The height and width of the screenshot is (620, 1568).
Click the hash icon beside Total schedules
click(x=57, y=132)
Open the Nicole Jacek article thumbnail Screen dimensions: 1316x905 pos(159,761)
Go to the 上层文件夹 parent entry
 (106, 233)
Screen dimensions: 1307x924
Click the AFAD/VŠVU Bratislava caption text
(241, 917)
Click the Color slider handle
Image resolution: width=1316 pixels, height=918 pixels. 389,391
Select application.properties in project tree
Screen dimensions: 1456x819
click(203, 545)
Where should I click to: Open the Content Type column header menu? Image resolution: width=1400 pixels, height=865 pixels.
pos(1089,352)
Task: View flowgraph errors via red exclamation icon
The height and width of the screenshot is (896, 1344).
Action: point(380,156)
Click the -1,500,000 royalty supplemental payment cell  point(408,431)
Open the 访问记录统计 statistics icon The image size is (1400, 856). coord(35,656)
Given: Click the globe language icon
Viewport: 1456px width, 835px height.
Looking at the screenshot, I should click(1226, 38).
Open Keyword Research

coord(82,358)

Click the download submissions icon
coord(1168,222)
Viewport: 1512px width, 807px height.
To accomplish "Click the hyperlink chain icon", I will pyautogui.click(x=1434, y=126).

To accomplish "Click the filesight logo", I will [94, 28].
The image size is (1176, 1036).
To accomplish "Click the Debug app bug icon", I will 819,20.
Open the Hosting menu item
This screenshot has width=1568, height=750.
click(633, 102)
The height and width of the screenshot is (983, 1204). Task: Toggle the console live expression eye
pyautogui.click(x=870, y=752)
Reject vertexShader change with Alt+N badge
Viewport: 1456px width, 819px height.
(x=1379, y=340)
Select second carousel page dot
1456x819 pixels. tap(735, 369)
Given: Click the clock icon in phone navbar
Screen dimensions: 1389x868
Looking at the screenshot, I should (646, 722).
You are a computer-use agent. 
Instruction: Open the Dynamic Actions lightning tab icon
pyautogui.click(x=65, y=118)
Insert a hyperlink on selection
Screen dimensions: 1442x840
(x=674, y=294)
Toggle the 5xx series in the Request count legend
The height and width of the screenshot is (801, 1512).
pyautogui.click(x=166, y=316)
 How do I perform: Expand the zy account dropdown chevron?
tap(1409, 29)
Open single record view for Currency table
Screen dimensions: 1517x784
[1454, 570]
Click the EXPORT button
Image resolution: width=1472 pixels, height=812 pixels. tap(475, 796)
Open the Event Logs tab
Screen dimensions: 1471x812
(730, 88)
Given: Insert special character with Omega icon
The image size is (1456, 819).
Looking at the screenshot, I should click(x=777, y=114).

• _Problem requirements_:
Only a word-for-word repetition of the lines from the one containing "Screen dimensions: 1517x784" to the final line of the data above counts as the answer.

• _Completed exercise_:
Screen dimensions: 1517x784
[1454, 570]
Click the EXPORT button
Image resolution: width=1472 pixels, height=812 pixels. tap(475, 796)
Open the Event Logs tab
Screen dimensions: 1471x812
(730, 88)
Given: Insert special character with Omega icon
The image size is (1456, 819).
Looking at the screenshot, I should click(x=777, y=114).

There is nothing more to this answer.